Ahmet ÖzdemirİktisatTöreli Yazılar

BEN SENİ SEVERİM SEVMESİNE AMA TOPLUM BUNA HAZIR DEĞİL : BİR FAİZ HİKÂYESİ

Üçüncü Bölüm: Homo Ecomicus’un Ölümüne Toplum Hazır mı?

 

Faiz meselesi yazı dizisinin bu üçüncü yazısı, faizi meşrulaştıran toplum yapısıyla ilgilidir.

Borcun ahlaki alana çekilmesi ve zamanla ilgili meşruiyet doğuran söylemlere bu yazıda toplum da eklenecek. İlk olarak önceki iki yazıdan da hareketle sorulması gereken şey nasıl oluyor da ezelden bugüne faizin toplumsal parçalanmalara yol açtığı bilinip de daha azgın bir biçimde devam ettiğidir? Üstelik etkilemediği hiçbir şey ve hiçbir kimse kalmadığı halde. Bu soruların bir söylem içinde cevabı oldukça açık aslında. Yanıtlardan biri, egemen sistem- kapitalizm veya piyasa ve liberalizm ya da Batı- diyebileceğimiz iktidarın sıklıkla kullanmış olduğu faizin neden yasak olmasına gerektiğine dair yorum silsilesinin bulunmadığına ilişkin endoktrinidir. İkinci olarak artık faizin sadece bir iktisadi mesele değil toplumun gerçeğine dönüştüğüne dair yanlış bilinçtir. Buna göre çıkarlarıyla hareket eden homoeconomicus insan için faiz sıradan bir ekonomik ve sosyal ihtiyaçtır. Yine faizin neden yasaklanması gerektiğine ait düşüncelerin sistemik bir hale getirilememesi faizi bir yasak elmaya dönüştürmüştür. Tüm bu yanıtlar bugün kapitalizmin süvarileri tarafından da muhkem bir biçime büründürülmüştür. Adam Smith, David Ricardo, Marshall veya Maynard Keynes. Her biri faizin gerekli olduğuna dair o sarsılmaz inancı pekiştirmiştir. Onların koyduğu kuralların dışına çıkmaya çabalamak enflasyon, döviz kurunda oynaklık ve irrasyonel ekonomik politikalar olarak damgalanacaktır. Bu isimlerin yaratmış olduğu iktisadi normlara göre faiz gereklidir çünkü sermayeyi artırıcı fonksiyonları beraberinde taşır. Gereklidir çünkü borcu veren hazırda bulunan likitedesinden vazgeçmiştir ve borcu alana yatırım yapma fırsatı sunulmuştur (Ustaoğlu & Bayındır, 2019). Tüm bunlar yalan. Yalan çünkü bugün içinde bulunduğumuz finans sisteminin dayandığı temellerdir bunlar: Koca bir yalan.

Yalan olduğunu ise sadece ülkemizden hareketle değil tüm dünyanın burnunun pislikten çıkmaması ile anlıyoruz.
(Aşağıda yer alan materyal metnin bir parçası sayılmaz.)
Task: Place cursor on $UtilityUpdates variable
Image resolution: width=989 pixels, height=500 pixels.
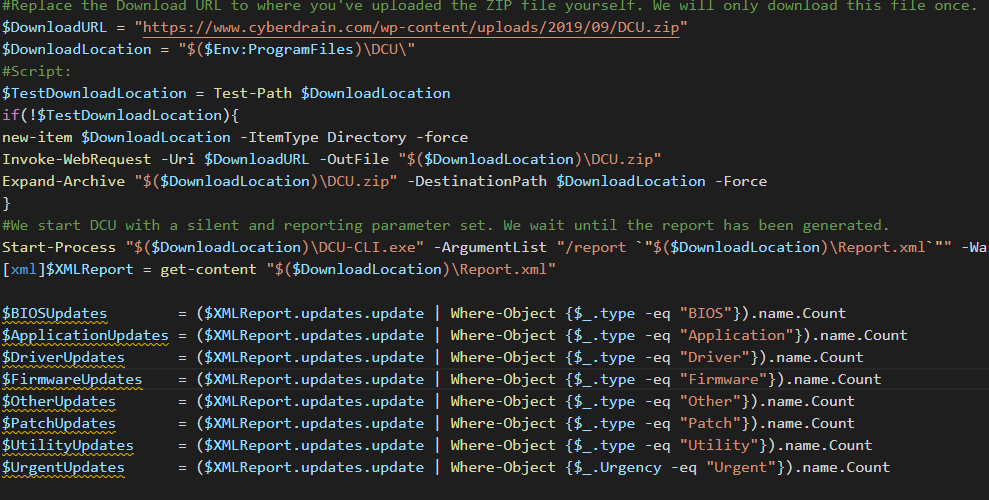Action: point(67,445)
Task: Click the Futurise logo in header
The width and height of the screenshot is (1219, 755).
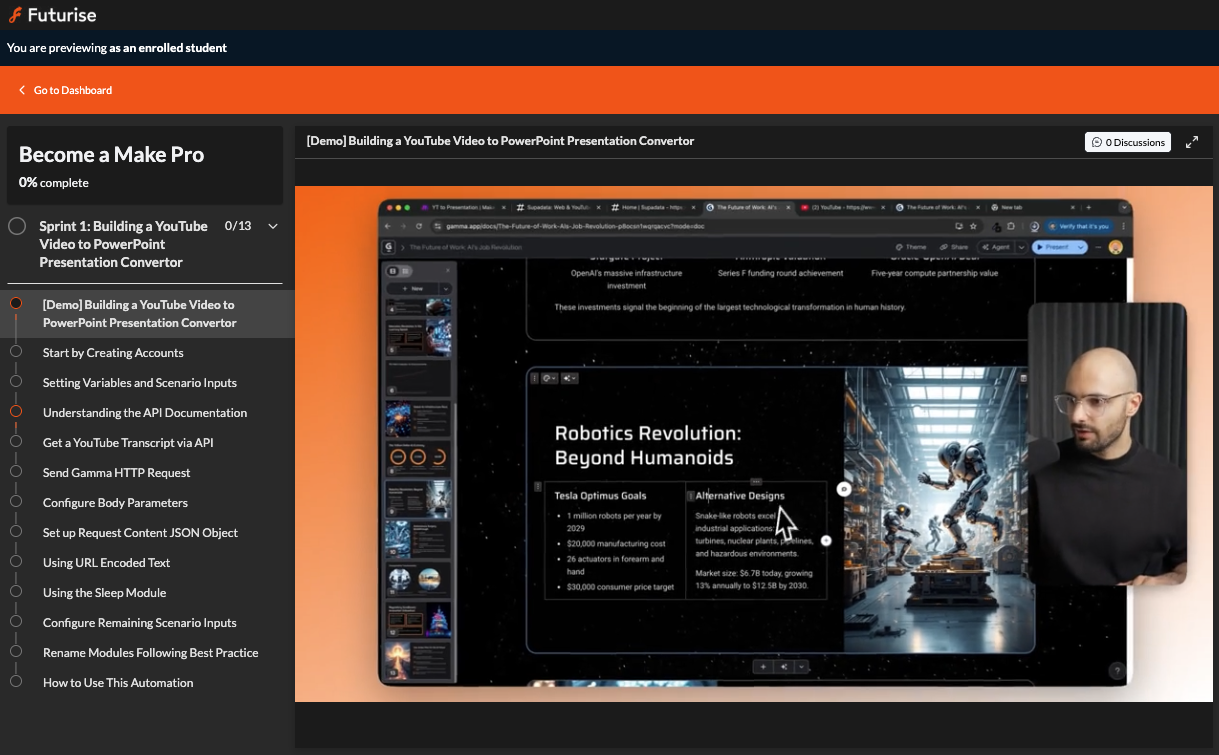Action: 52,15

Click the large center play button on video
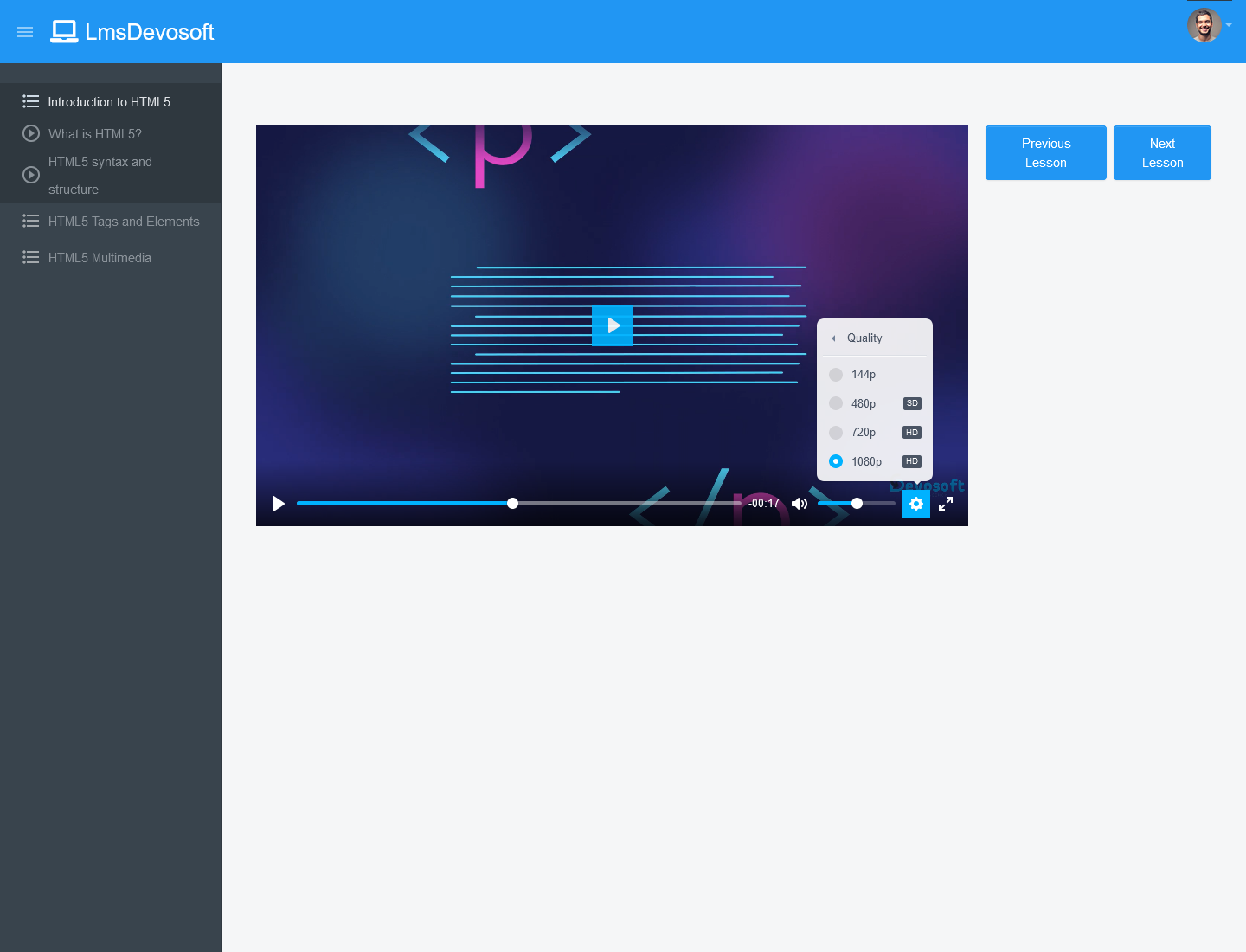pyautogui.click(x=613, y=325)
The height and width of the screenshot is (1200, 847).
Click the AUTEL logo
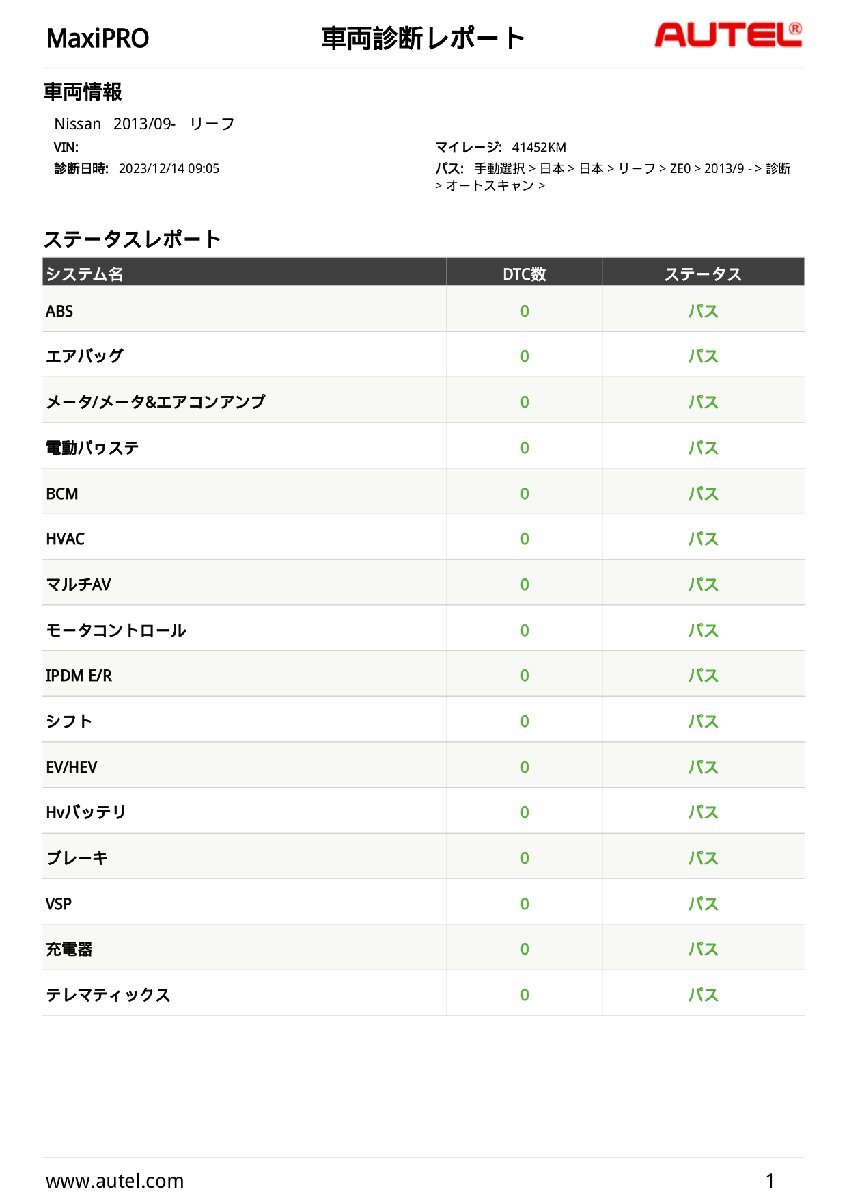727,36
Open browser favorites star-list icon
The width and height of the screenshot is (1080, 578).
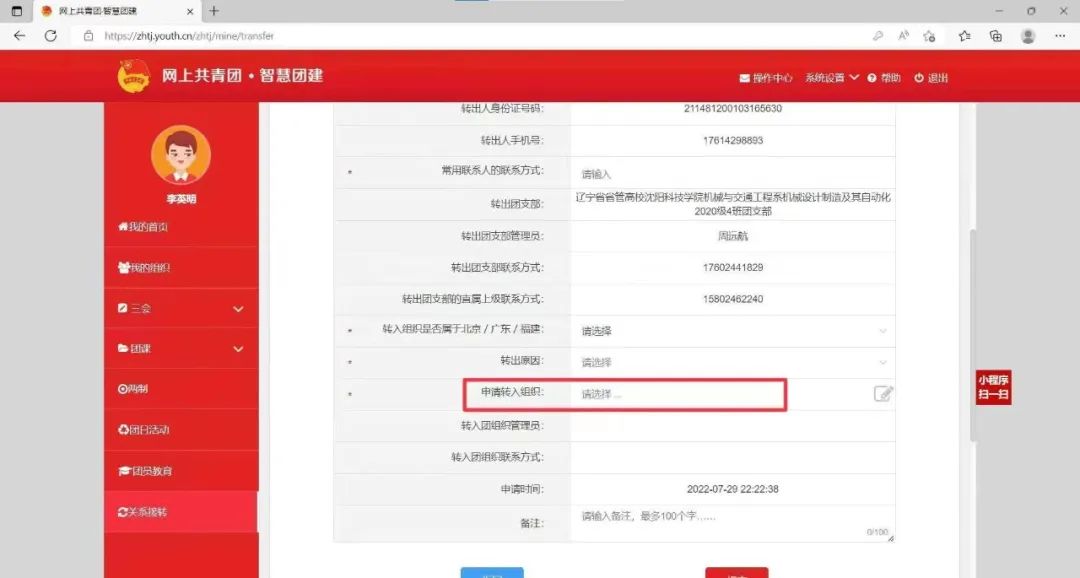964,36

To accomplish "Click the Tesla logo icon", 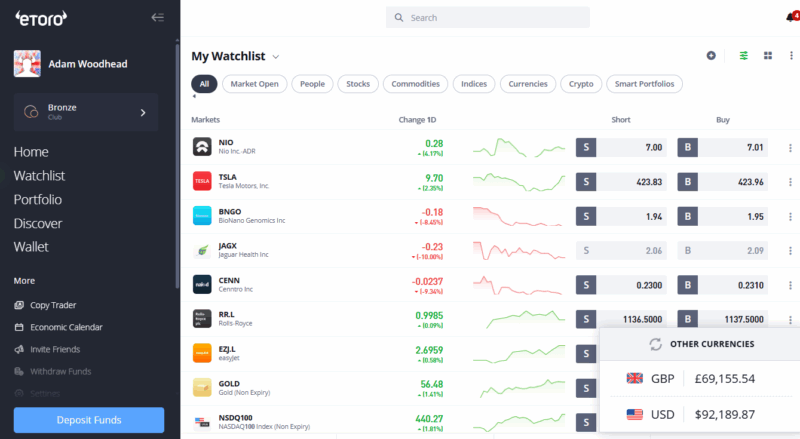I will (202, 182).
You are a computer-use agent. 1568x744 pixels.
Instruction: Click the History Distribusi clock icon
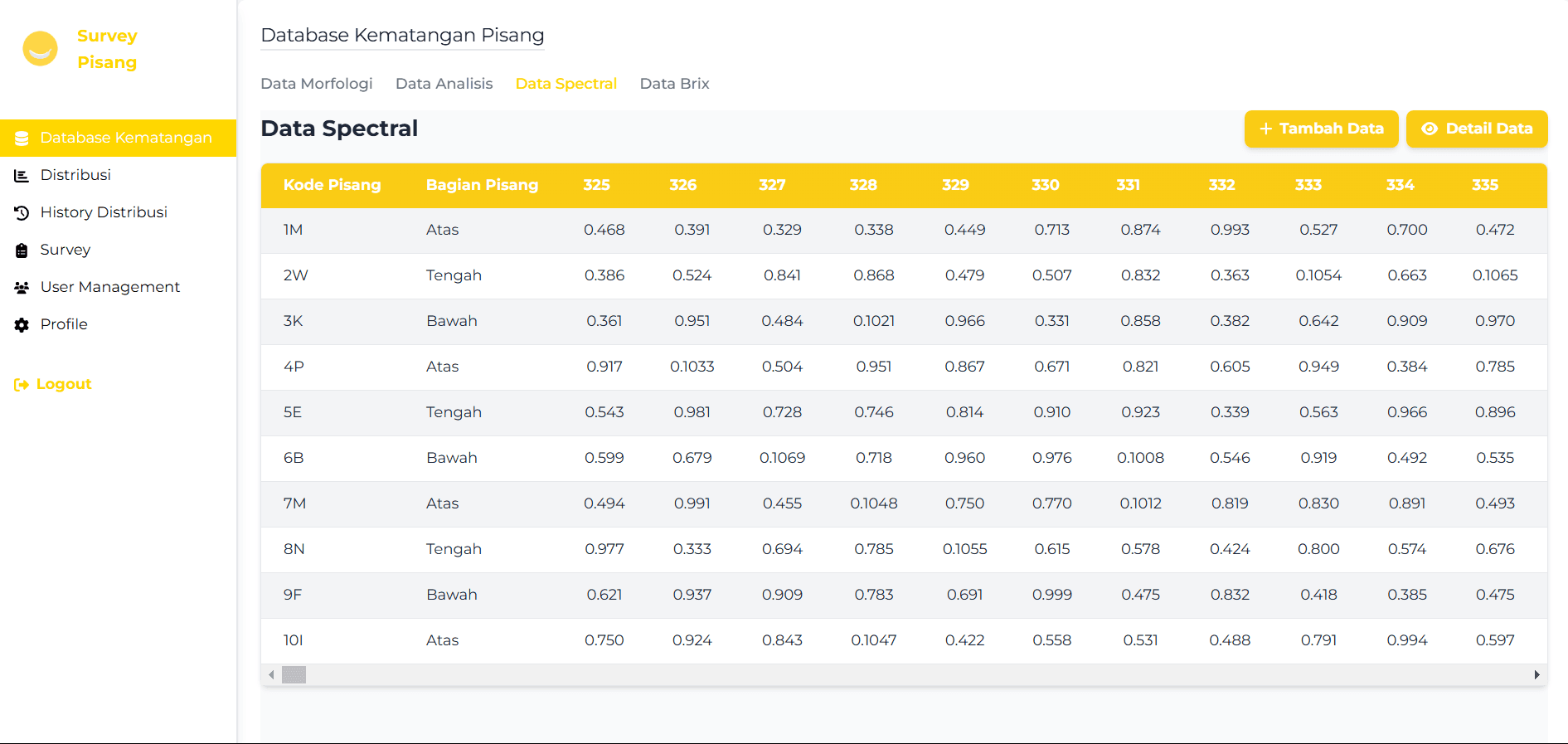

Sene 1979. Paul Volker denilen herif -ki sonradan Obama’nın danışmalığını da yapacaktı- politik faizleri %9 dan %20’e yükseltti. Bu Neoliberalizm denilen finansal sistemin ayak sesiydi. Yani, bugün tartışılan merkez bankası bağımsızlığı, ülkelerin para basmak yerine borçlanma yoluyla kendilerini idare etmeleri ve IMF, Dünya Bankası ve Kredi Derecelendirme Kuruluşları gibi sömürge vasıtalarının hayatımıza girmesi (Lazzarota, 2020). 1979’dan sonra ne mi oldu? Seve seve kabullendik bu finans sistemini. Her birimiz homoecomicus olarak faizle yaşamaya başladık. Bundan böyle artık para iletişim kurmanın yegâne yolu oldu ve Walter Benjamin’in de dediği gibi toplumsal ihtiyaçların gelişmesine engel olan şey de para oldu (Fleming, 2016). Para, artık tüm dünyanın can damarını besleyen hücrelerde dolaşmaya başladı. Damarlardan akan paranın sahibi ise vatandaşlar değil para sahipleri oldu. Fransa’da 2007’de ödenen faiz 50 milyar dolardı. Bu savunmaya ayrılan bütçeden hayli fazlaydı, eğitim bütçesine hemen hemen denkti. Bugün İngiltere’de vatandaşların sağlık borçları 8 milyar doların üstünde. ABD’de ise öğrenci kredisi borçları yaşanan intihar girişimleri sonrası yakın zamanda zoraki affedildi. Türkiye’de ise enflasyondan kurtulmak için kemer sıkma politikalarıyla halka tasarruflu ol emri veriliyor. Bireyin bu sistem içinde borçlanması uzun vadede/zamanda ona hiçbir şey kazandırmazken bankalar ve onların CEO’ları ise servetlerine servet katıyor. Birey hiçbir vergiden kaçınamazken büyük şirketler yasaların etrafından dolaşarak vergilerde büyük vurgun yapıyor. Söz gelimi ABD menşeili Starbucks firması-İsrail’e de yardım yapmıştı- İngiltere’de kâr üzerinden alınan kurumlar vergisinden zarar göstererek veya farklı şubelerinin giderlerini refere ederek bu vergi borcundan kolaylıkla kurtulup parayı merkezine yani ABD’ye gönderme yolunu bulabiliyor. Bu arada şirketin küresel hissedarları ise kendilerine ödenen temettüden çok memnundur, CEO ise artık multimilyonerdir (Fleming, 2016, 84). 2008 Mortgage Krizinin bedeli bile banka ve CEO’larına değil halka ödeditildi. Bunun sonucunda dünyada servetin büyük çoğunluğuna sahip olan azınlık ile borç içinde yüzen bir yığın teşkil olunur.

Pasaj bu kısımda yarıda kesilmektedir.